*** Provided data Section Begins ***

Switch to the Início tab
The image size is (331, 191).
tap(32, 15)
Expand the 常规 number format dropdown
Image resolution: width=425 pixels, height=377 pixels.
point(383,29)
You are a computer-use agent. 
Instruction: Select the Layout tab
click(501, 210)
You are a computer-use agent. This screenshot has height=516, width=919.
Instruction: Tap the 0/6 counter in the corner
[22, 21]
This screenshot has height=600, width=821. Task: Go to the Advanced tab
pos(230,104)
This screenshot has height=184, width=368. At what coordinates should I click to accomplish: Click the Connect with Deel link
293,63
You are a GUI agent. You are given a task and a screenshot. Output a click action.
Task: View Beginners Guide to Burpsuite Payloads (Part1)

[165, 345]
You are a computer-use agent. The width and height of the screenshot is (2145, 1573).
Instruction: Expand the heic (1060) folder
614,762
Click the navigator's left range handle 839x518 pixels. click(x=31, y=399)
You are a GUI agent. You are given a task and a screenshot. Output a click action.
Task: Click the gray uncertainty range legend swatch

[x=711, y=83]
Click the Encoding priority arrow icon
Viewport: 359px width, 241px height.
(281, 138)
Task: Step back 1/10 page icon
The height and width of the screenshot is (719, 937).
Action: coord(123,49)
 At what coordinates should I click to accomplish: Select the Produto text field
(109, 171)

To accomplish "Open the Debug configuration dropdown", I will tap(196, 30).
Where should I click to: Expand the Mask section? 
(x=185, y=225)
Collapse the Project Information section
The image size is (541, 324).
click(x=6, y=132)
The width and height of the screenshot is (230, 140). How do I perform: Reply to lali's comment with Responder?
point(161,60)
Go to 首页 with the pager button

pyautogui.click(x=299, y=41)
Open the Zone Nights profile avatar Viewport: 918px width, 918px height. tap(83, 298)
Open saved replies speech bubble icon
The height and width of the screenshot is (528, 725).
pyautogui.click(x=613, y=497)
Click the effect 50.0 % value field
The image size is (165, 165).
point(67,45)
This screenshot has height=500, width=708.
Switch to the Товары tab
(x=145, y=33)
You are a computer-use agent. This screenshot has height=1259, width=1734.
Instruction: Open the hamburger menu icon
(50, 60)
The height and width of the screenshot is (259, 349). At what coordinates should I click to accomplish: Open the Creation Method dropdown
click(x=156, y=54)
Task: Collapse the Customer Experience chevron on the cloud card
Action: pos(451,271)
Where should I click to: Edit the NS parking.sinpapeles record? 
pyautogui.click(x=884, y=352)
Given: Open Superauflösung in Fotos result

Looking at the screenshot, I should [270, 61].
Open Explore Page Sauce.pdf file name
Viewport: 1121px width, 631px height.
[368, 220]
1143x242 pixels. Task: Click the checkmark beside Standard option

*** Provided data Section Ends ***

Exercise:
The data must be given again in full, exactly as written.

Solution to this task:
Switch to the Início tab
The image size is (331, 191).
tap(32, 15)
Expand the 常规 number format dropdown
Image resolution: width=425 pixels, height=377 pixels.
point(383,29)
You are a computer-use agent. 
Instruction: Select the Layout tab
click(501, 210)
You are a computer-use agent. This screenshot has height=516, width=919.
Instruction: Tap the 0/6 counter in the corner
[22, 21]
This screenshot has height=600, width=821. Task: Go to the Advanced tab
pos(230,104)
This screenshot has height=184, width=368. At what coordinates should I click to accomplish: Click the Connect with Deel link
293,63
You are a GUI agent. You are given a task and a screenshot. Output a click action.
Task: View Beginners Guide to Burpsuite Payloads (Part1)

[165, 345]
You are a computer-use agent. The width and height of the screenshot is (2145, 1573).
Instruction: Expand the heic (1060) folder
614,762
Click the navigator's left range handle 839x518 pixels. click(x=31, y=399)
You are a GUI agent. You are given a task and a screenshot. Output a click action.
Task: Click the gray uncertainty range legend swatch

[x=711, y=83]
Click the Encoding priority arrow icon
Viewport: 359px width, 241px height.
(281, 138)
Task: Step back 1/10 page icon
The height and width of the screenshot is (719, 937).
Action: coord(123,49)
 At what coordinates should I click to accomplish: Select the Produto text field
(109, 171)

To accomplish "Open the Debug configuration dropdown", I will tap(196, 30).
Where should I click to: Expand the Mask section? 
(x=185, y=225)
Collapse the Project Information section
The image size is (541, 324).
click(x=6, y=132)
The width and height of the screenshot is (230, 140). How do I perform: Reply to lali's comment with Responder?
point(161,60)
Go to 首页 with the pager button

pyautogui.click(x=299, y=41)
Open the Zone Nights profile avatar Viewport: 918px width, 918px height. tap(83, 298)
Open saved replies speech bubble icon
The height and width of the screenshot is (528, 725).
pyautogui.click(x=613, y=497)
Click the effect 50.0 % value field
The image size is (165, 165).
point(67,45)
This screenshot has height=500, width=708.
Switch to the Товары tab
(x=145, y=33)
You are a computer-use agent. This screenshot has height=1259, width=1734.
Instruction: Open the hamburger menu icon
(50, 60)
The height and width of the screenshot is (259, 349). At what coordinates should I click to accomplish: Open the Creation Method dropdown
click(x=156, y=54)
Task: Collapse the Customer Experience chevron on the cloud card
Action: pos(451,271)
Where should I click to: Edit the NS parking.sinpapeles record? 
pyautogui.click(x=884, y=352)
Given: Open Superauflösung in Fotos result

Looking at the screenshot, I should [270, 61].
Open Explore Page Sauce.pdf file name
Viewport: 1121px width, 631px height.
[368, 220]
1143x242 pixels. Task: Click the checkmark beside Standard option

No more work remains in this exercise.